Sunday, February 3, 2013

Life of Pi


A shipwreck en route to Winnipeg leaves Pi Patel (Suraj Sharma) stranded in the middle of the Pacific Ocean. On a life boat. With an injured zebra. A vicious hyena. A female orangutan. And a Bengal tiger named Richard Parker. Later on, the hyena ends the zebra's suffering and kills the orangutan next. Pi is next in line, if not for the intervention of Richard Parker, attacking the hyena and throwing it off-board. The remaining days are characterized by the issues of survival and cohabitation, thunderstorms, a carnivorous island, and never ending sea sickness. Between man and beast, which is more fit to survive? Or will they both succumb to the hopelessness represented by the vast ocean they are floating on?

The book is amazing in that it is full of flashbacks and gives you a lot of insight regarding a plethora of themes ranging from religion all the way down to zookeeping. Besides, life stranded on a life boat for more than 200 days could get really monotonous, and those anecdotes in between make everything tolerable. The movie operates in the same way, giving occasional glimpses of the past aimed at presenting a more coherent narration of the story as a whole.

The advantage of a movie is that it could visually represent what your imagination takes care of when reading literature. Ang Lee does a fantastic job with his utilization of vivid imagery that is just aesthetically pleasing, in particular those that tend to symbolize the universe. The way he turns the otherwise boring surface of the ocean into palettes of different hues is simply impressive that they are so cathartic to look at. Full of imagination and pleasing to the eyes, what this film adaptation of Life of Pi achieves in terms of cinematography and CGI would make you want to think that getting stranded in a seemingly endless ocean is not so bad at all. Or maybe not.

The very same CGI makes you experience what it is like to get hopelessly stuck at sea.
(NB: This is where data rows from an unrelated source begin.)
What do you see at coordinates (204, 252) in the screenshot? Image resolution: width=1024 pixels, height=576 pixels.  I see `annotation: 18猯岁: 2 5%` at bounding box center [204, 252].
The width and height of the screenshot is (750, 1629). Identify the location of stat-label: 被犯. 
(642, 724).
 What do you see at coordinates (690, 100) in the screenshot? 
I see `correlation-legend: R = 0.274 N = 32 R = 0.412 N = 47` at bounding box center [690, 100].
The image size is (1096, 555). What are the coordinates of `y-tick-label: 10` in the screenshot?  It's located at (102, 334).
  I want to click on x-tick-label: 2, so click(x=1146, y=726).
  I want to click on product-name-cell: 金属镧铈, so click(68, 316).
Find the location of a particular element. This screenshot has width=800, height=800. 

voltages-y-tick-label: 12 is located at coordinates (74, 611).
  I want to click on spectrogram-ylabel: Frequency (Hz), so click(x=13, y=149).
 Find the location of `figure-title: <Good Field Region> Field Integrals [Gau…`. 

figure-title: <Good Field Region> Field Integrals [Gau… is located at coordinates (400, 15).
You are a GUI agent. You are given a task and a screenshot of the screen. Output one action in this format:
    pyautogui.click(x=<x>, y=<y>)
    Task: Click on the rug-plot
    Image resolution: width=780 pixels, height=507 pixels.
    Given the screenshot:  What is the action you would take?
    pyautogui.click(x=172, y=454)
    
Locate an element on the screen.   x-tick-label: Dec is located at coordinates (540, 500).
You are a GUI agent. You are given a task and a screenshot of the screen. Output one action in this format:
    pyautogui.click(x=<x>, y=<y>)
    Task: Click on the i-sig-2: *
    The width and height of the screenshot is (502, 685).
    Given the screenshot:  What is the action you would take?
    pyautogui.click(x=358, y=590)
Sure, there are some quirky movements here and there that might be perceived as a bit unnatural, but then, how are you to know for sure unless you have had firsthand experience? The movie is no Titanic but the visals would suffice to at least give you an idea on how these disasters really play out.

Beautiful visuals aside, what catches your attention regardless if you are reading the book or watching the movie is the subliminal message. In the end, Pi presents another version of the story that is more realistic but less likely to get more sympathy. Neither version explains why the ship sank in the first place, and it is also quite difficult to deduce which version is true and which one is made up. But then you realize after all that the veracity of either account is out of the question. Regardless if life gives you the luxury of closure or not, everybody eventually moves on. That is the only viable choice.

In Pi's case, his main issue after getting rescued is his separation from Richard Parker, and how the feline does not even look back at him as it stops before running towards the jungle. Taking into consideration the implied symbolism of Richard Parker as Pi's vicious self, one could say that he wanted an explanation on how that side of him emerged during those trying times in the middle of the Pacific. He wanted to understand. He wanted closure. But the tiger does not even look back, but instead heads directly to the jungle where it truly belongs, perhaps to rebuild its life. Life could be that bitchy and not everything will be explained. You will not always have the option for closure. It is difficult, but it is the sad truth. We move on, and that is just about it.